まず、10%FCS DMEM培地を含むゼラチンコートした96穴、あるいは24穴培養皿にHerp(SUP)欠損F9細胞を播種し、2日間培養した。次いで、ツニカマイシン(1μg /ml)のみ、あるいはツニカマイシン(1μg /ml)と被験物質を細胞に加えて、さらに36-48時間培養した。培養後の細胞について、MTT アッセイおよびLIVE/DEAD アッセイにより細胞の生死を判定した。
図7に、被験物質としてダントロレン(5, 10, 20μM)、ニフェジピン(10, 20μM)、EGTA(1, 2mM)、BAPTA-AM(10, 20μM)、NAC(2, 10mM)を用いた結果を示す。Herp欠損F9細胞ではダントロレンによる小胞体ストレス由来細胞死が顕著に抑制されており、ダントロレンが小胞体ストレス由来細胞死抑制剤として有用であることが確認された。

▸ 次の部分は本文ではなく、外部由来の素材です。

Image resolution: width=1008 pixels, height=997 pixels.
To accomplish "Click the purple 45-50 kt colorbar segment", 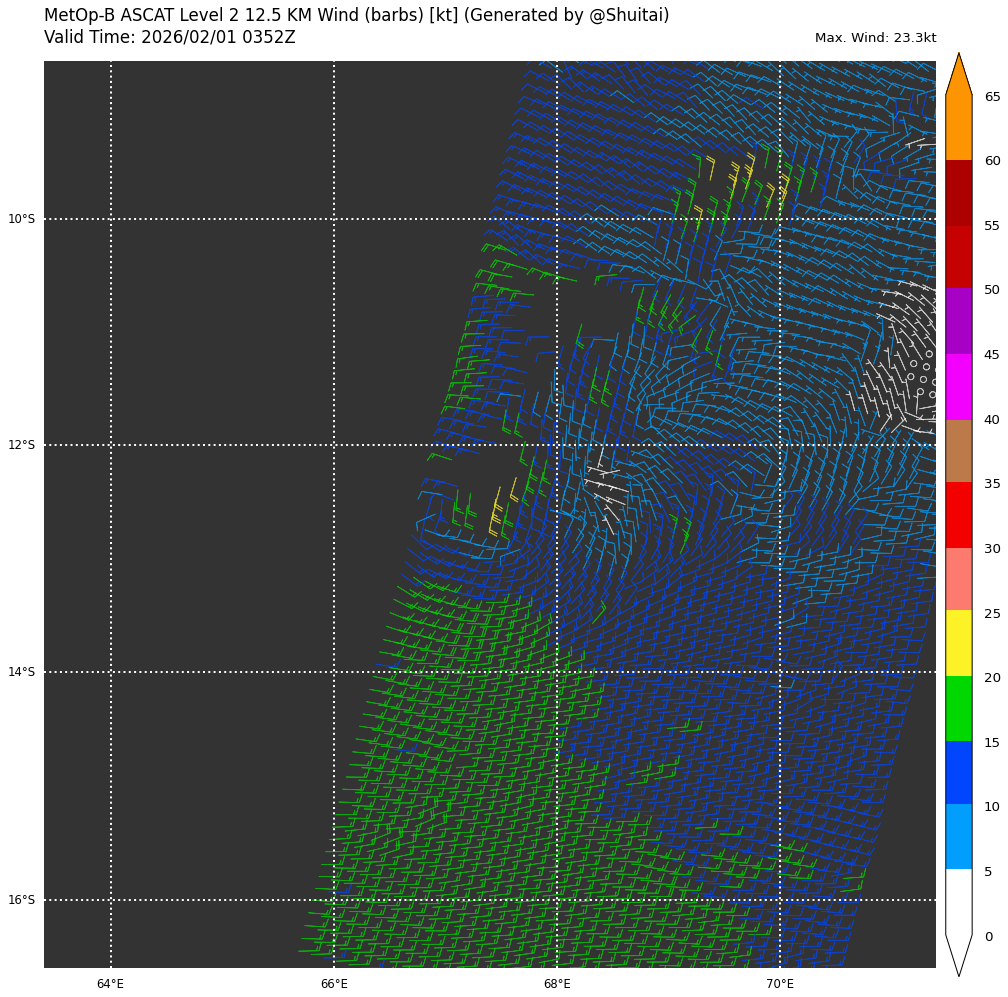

このほか、caspase3 inhibitor I, cell-permiable等のカスパーゼインヒビター、サイクロヘキサミド等についても、同様にHerp欠損F9細胞における小胞体ストレス由来細胞死を抑制する効果が確認された。
本発明にかかるHerp欠損胎児性癌細胞は小胞体ストレスに応答して再現性よくアポトーシスを起こす。しかも、この細胞は取扱いが容易で、長期間の維持が可能である。したがって、当該細胞を利用した評価系は、小胞体ストレス由来細胞死を抑制するための薬剤スクリーニング系として有用である。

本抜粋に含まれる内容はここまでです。